Résumé : Une femme, victime d’un kidnapping, contacte les urgences de la police au 1-1-2. La ligne est brutalement coupée. Pour Asger Holm, le policier qui a reçu l’appel, commence une course contre la montre téléphonique, où il ne pourra compter que sur son intuition, son imagination, et son téléphone pour tenter de résoudre l’affaire.
La critique
À la façon du film "Phone Game" de Joel Schumacher (2003), ce premier film d’un réalisateur Danois nous embarque dans un puissant huit clos, où un policier du service des urgences se retrouve au téléphone avec une femme kidnappée. Mais suite à la tournure incontrôlable de l’opération, seuls ses compétences ne suffiront pas à la sauver... Thriller oppressant, voilà une expérience de cinéma qui laisse le libre recours à notre imagination, et nous permet de vibrer face au regard d’un homme déchu.
"The Guilty" est une très bonne surprise, qu’on n’attendait pas. On le sait, ce n’est pas facile de maintenir l’attention éveillée du spectateur sans lui proposer de quoi se trémousser les yeux, et encore moins un scénario (bien que certains s’en passent).
Ce film, lui, regroupe les deux, mais suivant un processus bien plus malin. En effet, au fil de l’enquête qu’il mènera au téléphone, Asger Holm tentera de localiser la position précise de la victime, tout en bravant pourtant les interdits de sa fonction, et de sa situation. C’est qu’en plus d’être dans le fil de l’action avec son téléphone, le policier fait face, dans son quotidien, à une situation remettant en doute ses compétences, et surtout sa dignité. D’ailleurs, il doit comparaître au tribunal dès le lendemain de cette soirée (pas comme les autres), pour l’affaire très sérieuse à laquelle il est accusé. D’une manière ou d’une autre, cela pèsera dans la balance...
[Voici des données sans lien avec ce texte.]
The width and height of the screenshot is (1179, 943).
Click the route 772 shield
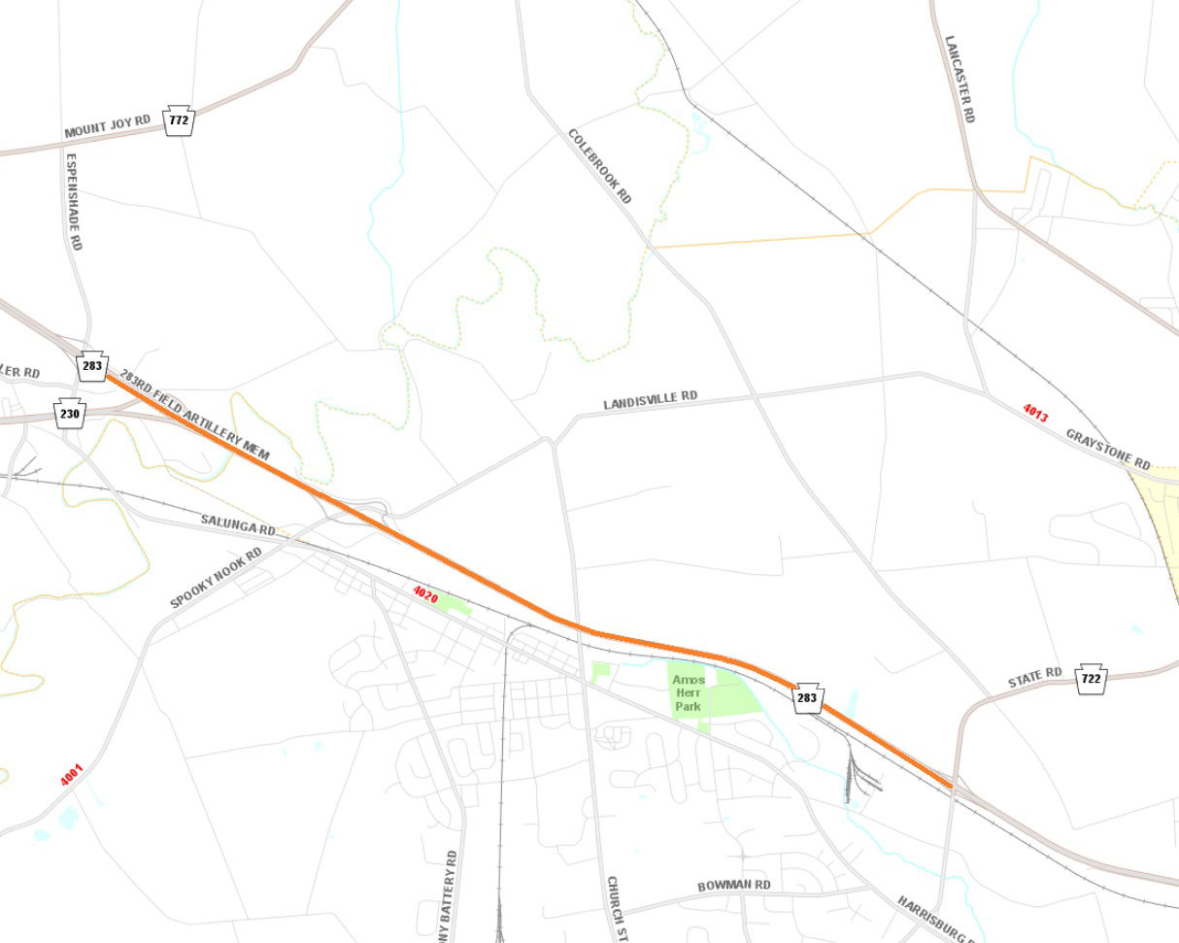(179, 119)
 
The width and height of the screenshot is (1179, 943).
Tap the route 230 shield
(70, 413)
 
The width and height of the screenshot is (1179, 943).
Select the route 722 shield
(1091, 678)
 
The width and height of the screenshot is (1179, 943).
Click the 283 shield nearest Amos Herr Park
(807, 697)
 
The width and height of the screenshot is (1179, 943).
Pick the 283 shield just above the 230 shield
(92, 366)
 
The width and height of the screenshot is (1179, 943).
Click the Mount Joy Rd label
(107, 126)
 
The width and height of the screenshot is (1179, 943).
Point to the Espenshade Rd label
(74, 200)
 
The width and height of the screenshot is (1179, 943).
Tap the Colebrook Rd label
(600, 166)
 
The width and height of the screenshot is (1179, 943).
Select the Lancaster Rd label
(960, 79)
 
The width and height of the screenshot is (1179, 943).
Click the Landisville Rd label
(650, 399)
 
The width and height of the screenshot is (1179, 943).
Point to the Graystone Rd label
(1108, 449)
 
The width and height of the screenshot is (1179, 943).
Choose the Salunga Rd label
(238, 525)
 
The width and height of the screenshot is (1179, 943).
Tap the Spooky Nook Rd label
(216, 579)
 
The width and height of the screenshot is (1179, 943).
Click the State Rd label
(1034, 677)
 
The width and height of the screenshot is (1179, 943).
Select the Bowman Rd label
(733, 886)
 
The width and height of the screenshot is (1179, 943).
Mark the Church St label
(615, 908)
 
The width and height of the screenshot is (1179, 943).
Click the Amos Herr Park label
(689, 692)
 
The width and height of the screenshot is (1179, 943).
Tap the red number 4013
(1035, 413)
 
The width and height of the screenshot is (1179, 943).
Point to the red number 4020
(425, 594)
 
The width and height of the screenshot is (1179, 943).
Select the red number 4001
(72, 775)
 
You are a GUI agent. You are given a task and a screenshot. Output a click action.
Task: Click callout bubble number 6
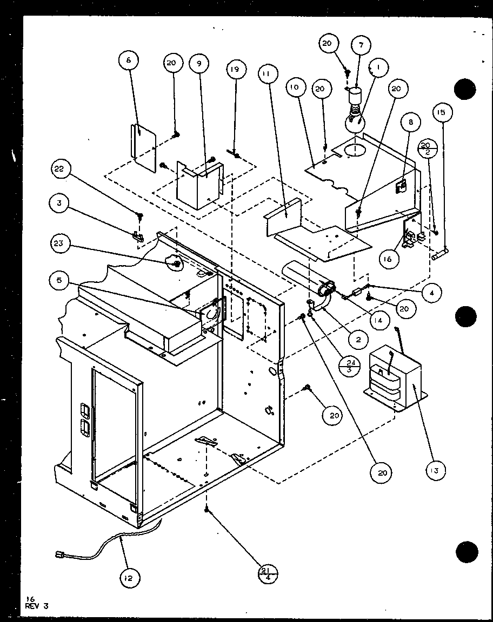pyautogui.click(x=129, y=61)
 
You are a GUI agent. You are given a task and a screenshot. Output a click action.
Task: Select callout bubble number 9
pyautogui.click(x=199, y=63)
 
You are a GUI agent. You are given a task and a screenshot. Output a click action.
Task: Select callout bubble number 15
pyautogui.click(x=442, y=113)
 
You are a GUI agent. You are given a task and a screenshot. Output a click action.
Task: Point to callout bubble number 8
pyautogui.click(x=411, y=123)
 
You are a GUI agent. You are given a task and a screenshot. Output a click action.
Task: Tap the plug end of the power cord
pyautogui.click(x=60, y=554)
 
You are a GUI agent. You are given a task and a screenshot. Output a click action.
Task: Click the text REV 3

En faisant penser au film "Buried" de Rodrigo Cortés (2010) et "Locke" de Steven Knight (2014), ce film réussit parfaitement l’exercice du cloisonnement, tout en maintenant constamment l’attention du spectateur, en révélant une intrigue à surprises, venant sans cesse redistribuer les cartes. Mais le scénario ne se limite pas seulement à raconter une histoire à tiroirs sur le feu de l’action. En effet, il va plus loin, en perturbant notre conscience, remettant en doute notre interprétation, parfois erronée d’une situation envers laquelle on pensait le contraire, en ayant jusque-là essayé de bien faire. L’acteur principal, Jakob Cedergren (vu dans "Submarino" de Thomas Vinterberg), reflète de manière assez troublante cette terrible situation. Ces yeux laissent transparaître une profonde culpabilité, d’autant plus renforcée par ses enjeux personnels. Jusqu’à la dernière seconde, on parvient ainsi à entrer dans son esprit, et à comprendre toutes ses émotions. "The Guilty" est véritablement une thérapie de la pensée humaine.
Là où le film fait preuve d’un véritable travail d’orfèvre, c’est au niveau de sa mise en scène. Étant donné que la moitié de l’intrigue se déroule hors-champ, la majorité du suspense repose sur le son. En l’occurrence, plusieurs d’entre eux ont été enregistrés sur les lieux de l’action, comme à l’intérieur d’une voiture de police, dans une fourgonnette une autoroute, ou encore sur un pont. Lors des différents appels, le travail sonore réalisé nous permet ainsi de représenter visuellement, et presque distinctement, la situation spatiale dans laquelle la personne répondant se trouve. C’est peu dire s’y on s’y croirait tant c’est immersif. Ainsi, à mesure que l’intrigue avance, et que l’étau se resserre, Gustav Möller réussit à installer dans son film une véritable tension.